Required work: Which lines below fall between the one containing "This screenshot has width=1021, height=802." and the one containing "1024x600 pixels."? Repeat them exactly, counting both of those lines, and add nothing else.

Dataset extract START

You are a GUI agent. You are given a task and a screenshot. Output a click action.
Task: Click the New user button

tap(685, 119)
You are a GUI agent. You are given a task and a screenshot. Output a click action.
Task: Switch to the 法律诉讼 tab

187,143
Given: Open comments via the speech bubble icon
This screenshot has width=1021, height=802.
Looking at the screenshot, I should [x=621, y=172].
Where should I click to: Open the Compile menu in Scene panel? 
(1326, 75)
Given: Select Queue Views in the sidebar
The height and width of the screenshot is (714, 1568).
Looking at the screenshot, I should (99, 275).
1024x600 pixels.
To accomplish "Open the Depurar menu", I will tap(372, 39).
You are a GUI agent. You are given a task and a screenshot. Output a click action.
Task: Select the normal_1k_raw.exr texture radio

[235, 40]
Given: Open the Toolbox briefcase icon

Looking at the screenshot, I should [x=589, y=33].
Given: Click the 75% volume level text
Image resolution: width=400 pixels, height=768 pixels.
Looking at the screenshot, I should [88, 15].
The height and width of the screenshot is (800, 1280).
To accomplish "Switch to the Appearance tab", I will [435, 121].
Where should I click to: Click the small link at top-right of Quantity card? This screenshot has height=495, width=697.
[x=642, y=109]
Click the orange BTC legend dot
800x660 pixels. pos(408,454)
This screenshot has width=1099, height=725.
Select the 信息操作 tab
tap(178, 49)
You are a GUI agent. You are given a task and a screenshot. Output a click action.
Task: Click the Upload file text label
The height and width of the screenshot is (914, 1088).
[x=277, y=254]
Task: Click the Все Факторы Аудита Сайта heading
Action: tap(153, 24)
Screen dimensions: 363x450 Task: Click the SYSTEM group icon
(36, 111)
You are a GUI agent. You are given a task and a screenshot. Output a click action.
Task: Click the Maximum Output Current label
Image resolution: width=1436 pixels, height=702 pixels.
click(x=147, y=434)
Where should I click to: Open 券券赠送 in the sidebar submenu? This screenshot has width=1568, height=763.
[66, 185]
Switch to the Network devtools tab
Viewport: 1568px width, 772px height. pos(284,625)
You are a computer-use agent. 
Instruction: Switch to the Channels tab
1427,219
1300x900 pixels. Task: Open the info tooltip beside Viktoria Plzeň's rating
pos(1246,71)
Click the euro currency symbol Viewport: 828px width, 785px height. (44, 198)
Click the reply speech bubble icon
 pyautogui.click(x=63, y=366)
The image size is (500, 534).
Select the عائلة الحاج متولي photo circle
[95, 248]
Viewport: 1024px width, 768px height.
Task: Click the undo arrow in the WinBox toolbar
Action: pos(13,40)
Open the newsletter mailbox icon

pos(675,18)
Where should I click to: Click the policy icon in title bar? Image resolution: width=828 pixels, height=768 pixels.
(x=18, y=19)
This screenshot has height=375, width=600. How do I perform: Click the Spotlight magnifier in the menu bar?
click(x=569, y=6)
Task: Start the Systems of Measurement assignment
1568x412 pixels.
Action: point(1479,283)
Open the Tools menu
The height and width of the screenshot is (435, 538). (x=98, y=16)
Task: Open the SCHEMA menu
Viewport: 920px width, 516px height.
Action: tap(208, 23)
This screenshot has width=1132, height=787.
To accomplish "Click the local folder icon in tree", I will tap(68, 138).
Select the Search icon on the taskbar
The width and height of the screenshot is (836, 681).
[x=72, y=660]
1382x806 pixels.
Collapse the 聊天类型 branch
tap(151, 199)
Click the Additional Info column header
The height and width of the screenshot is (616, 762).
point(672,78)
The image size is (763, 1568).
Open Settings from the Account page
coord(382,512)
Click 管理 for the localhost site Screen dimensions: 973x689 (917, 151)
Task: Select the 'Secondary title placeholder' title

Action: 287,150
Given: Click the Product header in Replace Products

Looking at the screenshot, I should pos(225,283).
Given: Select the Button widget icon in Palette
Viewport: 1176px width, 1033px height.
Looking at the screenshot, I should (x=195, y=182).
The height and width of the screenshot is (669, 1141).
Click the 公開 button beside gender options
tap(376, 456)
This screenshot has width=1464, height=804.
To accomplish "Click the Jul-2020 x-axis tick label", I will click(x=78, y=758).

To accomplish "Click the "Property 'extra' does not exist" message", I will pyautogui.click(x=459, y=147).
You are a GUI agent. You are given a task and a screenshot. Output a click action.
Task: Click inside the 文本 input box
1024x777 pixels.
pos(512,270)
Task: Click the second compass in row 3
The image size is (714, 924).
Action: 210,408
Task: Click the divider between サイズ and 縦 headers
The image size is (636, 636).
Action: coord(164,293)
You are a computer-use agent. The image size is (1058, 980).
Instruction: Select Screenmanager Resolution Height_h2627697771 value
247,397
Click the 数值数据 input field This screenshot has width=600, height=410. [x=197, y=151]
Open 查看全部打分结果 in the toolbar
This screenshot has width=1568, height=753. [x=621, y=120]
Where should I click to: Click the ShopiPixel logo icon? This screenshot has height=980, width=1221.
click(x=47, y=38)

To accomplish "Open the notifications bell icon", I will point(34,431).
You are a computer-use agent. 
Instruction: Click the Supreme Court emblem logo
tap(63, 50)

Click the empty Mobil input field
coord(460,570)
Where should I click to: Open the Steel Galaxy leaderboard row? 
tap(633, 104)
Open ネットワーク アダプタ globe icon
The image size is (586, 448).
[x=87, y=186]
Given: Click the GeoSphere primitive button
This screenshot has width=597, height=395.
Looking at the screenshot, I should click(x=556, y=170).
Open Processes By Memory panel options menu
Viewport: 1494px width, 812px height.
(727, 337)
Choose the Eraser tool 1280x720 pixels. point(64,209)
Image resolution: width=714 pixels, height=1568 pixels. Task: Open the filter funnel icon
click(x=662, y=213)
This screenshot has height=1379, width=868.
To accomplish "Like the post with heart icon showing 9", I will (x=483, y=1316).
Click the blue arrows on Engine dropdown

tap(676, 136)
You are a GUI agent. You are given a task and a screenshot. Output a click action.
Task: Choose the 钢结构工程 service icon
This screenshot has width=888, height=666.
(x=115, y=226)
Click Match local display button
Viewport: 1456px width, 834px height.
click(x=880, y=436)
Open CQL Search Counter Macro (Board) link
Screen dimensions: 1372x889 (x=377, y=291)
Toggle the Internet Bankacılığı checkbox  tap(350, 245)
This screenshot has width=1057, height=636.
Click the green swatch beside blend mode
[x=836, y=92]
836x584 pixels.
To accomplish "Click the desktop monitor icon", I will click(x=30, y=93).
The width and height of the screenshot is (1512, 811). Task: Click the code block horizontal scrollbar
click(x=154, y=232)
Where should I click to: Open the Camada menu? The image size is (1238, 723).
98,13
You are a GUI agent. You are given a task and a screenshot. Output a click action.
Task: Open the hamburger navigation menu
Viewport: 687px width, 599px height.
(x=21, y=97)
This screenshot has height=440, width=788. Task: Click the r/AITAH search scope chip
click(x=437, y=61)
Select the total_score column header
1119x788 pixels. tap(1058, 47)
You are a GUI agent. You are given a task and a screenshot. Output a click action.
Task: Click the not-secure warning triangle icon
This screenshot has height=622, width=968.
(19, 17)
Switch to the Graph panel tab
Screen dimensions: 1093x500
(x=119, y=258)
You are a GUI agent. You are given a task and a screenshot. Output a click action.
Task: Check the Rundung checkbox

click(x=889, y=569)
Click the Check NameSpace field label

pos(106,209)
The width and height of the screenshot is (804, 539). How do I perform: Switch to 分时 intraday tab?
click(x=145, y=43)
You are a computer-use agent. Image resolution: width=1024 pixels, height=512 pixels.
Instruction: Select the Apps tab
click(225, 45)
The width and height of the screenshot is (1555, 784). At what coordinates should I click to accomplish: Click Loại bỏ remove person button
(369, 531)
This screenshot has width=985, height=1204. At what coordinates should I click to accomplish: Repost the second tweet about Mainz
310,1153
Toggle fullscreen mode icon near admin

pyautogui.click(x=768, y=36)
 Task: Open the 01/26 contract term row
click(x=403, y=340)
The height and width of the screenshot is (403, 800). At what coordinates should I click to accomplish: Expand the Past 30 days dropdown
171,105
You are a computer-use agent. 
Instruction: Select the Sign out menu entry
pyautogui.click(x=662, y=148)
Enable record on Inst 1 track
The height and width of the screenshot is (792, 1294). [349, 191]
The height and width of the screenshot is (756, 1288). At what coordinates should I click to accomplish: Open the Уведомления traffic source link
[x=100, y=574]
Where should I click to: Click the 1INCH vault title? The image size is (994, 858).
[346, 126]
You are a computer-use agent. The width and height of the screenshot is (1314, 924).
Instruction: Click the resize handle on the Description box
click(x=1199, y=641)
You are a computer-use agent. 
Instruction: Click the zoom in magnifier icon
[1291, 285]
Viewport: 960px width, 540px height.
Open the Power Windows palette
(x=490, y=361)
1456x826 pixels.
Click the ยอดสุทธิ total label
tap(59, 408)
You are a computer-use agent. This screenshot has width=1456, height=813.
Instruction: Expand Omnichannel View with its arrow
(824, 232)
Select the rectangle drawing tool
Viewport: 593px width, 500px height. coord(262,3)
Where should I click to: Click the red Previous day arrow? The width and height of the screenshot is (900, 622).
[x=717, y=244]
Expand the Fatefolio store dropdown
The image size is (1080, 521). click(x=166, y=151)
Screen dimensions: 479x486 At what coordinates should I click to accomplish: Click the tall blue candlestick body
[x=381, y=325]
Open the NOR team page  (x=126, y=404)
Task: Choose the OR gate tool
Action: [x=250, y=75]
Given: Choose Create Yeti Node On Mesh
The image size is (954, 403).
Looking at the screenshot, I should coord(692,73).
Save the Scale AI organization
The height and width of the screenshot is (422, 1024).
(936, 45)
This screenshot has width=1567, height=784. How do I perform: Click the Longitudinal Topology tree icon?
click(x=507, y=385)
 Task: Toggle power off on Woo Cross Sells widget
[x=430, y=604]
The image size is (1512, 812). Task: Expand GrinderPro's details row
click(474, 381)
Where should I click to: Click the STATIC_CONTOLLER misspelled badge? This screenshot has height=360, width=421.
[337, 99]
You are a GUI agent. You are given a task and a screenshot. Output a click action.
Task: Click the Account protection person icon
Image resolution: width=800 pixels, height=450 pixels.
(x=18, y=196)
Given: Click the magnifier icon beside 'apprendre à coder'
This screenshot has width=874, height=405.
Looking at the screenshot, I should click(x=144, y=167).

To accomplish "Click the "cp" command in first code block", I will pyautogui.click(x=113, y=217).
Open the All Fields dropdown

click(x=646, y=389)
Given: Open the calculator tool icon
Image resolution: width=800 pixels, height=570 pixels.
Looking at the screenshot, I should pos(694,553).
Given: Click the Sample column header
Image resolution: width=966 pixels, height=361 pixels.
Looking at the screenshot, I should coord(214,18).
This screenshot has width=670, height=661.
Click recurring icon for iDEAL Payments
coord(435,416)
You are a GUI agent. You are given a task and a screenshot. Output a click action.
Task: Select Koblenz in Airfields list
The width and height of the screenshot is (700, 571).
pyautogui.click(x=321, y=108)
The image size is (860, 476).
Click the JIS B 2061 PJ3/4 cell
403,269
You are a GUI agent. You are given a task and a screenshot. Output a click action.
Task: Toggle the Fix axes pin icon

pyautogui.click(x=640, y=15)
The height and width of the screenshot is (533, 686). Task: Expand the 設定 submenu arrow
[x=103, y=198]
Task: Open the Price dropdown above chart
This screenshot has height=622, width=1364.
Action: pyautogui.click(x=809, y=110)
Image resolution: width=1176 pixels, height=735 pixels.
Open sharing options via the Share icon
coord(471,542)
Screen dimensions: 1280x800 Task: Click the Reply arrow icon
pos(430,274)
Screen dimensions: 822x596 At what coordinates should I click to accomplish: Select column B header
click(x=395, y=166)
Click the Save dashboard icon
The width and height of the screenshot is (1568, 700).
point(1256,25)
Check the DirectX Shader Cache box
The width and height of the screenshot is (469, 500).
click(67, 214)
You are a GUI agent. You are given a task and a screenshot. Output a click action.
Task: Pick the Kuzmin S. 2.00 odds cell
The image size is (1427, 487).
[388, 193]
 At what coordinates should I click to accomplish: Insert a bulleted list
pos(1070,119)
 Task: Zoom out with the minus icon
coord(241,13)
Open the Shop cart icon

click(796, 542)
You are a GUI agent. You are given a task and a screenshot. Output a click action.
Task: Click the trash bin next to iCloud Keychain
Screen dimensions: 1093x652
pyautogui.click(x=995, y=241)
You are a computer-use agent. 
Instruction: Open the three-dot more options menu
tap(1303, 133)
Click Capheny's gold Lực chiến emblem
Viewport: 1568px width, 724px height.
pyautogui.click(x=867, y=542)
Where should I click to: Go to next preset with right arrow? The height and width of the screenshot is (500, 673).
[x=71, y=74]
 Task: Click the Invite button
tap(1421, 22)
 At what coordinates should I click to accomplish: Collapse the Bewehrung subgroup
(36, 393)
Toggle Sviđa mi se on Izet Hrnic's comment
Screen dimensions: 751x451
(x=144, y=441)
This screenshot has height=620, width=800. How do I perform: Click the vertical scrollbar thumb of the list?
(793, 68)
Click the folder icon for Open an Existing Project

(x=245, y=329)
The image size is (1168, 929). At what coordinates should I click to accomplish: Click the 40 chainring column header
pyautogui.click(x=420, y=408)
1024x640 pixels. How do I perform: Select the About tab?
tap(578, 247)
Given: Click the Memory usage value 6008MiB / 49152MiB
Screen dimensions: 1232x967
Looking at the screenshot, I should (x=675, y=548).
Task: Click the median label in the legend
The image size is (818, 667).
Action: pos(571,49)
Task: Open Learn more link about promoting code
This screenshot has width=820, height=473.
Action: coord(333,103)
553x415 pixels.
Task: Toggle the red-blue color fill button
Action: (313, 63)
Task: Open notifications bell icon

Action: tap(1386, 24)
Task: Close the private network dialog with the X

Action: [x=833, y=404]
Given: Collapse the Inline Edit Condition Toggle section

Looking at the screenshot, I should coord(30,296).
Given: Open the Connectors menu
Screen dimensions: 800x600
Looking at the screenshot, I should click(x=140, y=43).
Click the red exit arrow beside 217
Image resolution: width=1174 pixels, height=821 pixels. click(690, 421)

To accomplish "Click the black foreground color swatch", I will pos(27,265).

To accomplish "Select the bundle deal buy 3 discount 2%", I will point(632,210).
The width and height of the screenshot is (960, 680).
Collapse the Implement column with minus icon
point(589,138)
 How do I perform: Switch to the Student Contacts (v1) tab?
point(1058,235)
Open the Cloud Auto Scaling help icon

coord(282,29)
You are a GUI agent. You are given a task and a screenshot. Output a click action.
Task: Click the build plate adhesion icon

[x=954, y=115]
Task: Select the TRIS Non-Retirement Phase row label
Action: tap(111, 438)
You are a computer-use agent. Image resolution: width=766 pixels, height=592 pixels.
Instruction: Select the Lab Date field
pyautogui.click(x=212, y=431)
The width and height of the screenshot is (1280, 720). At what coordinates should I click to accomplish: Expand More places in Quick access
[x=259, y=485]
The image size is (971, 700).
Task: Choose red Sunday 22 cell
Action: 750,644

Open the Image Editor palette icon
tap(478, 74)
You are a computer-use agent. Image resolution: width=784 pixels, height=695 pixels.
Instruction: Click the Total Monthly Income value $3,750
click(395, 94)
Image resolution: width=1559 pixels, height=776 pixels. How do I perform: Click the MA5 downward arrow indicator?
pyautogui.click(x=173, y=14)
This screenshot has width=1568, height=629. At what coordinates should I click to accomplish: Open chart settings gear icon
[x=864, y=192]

Dataset extract END

Finished exercise:
This screenshot has width=1021, height=802.
Looking at the screenshot, I should [x=621, y=172].
Where should I click to: Open the Compile menu in Scene panel? 
(1326, 75)
Given: Select Queue Views in the sidebar
The height and width of the screenshot is (714, 1568).
Looking at the screenshot, I should (99, 275).
1024x600 pixels.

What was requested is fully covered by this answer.